Studies in recent years have also reinforced the effectiveness of using cycloplegic eyedrops as a patching alternative.  These are drops (the same as dilating drops) which “turn off” the focusing ability of the better seeing eye to help stimulate the amblyopic eye into better use.   This can have a similar effect as a patch but without the cosmetic appearance issues.  One study has even shown that weekend use of cycloplegic eyedrops can improve vision – allowing children to focus efficiently during the school week for studying.

The use of vision therapy continues to evolve and improve in the treatment of amblyopia.  New studies now show substantial improvements in vision in patients older than nine years, the age which used to be thought that little could be done for treatment.  The goal of vision therapy is to improve visual acuity by the use of activities to stimulate and develop vision in the weaker eye and to restore or improve binocular vision through the use of activities which strengthen a person’s eye-teaming abiltiy.
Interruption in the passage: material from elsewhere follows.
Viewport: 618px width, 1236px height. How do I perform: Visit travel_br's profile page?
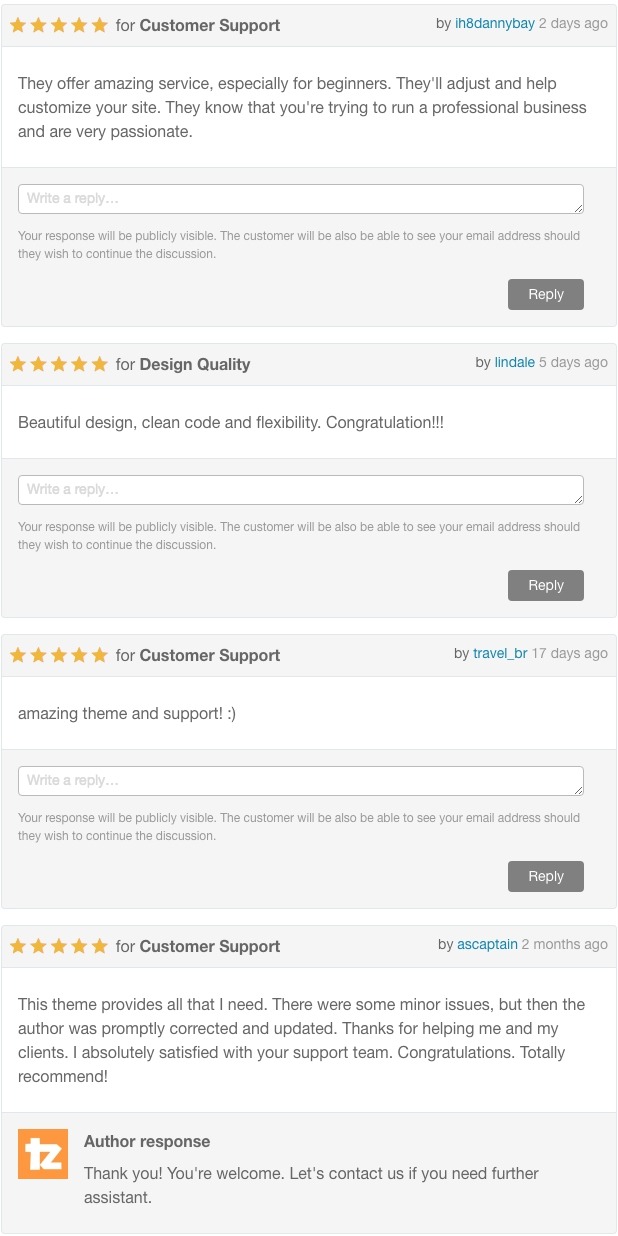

The most important concept in the treatment of amblyopia is the age of the child.  The earlier the amblyopia is detected, the better the potential for succes with treatment.  The above limitations relate to the plasticity of the brain that was mentioned earlier.  The eye-brain is flexible enough to reverse the cell deterioration in the first few years of life, but after that crucial time period, the amblyopic condition becomes more difficult to remediate.

There is one other form of amblyopia treatment that is much less commonly employed and  involves placing an eye drop in the good eye causing the vision to blur in that eye more than the other eye.  As with patching, the idea is to stimulate the brain’s attentiveness to the amblyopic eye.  Most doctors use this method sparingly.

Treatment options for amblyopia and success rates are better than ever thanks to newer techniques and recent reseach validating these methods.  If treatment has been limited to only one of the above techniques then the patient should seek further treatment.  Amblyopia treatment involves a commitment between the doctor, the patient and the parent to best treat the condition.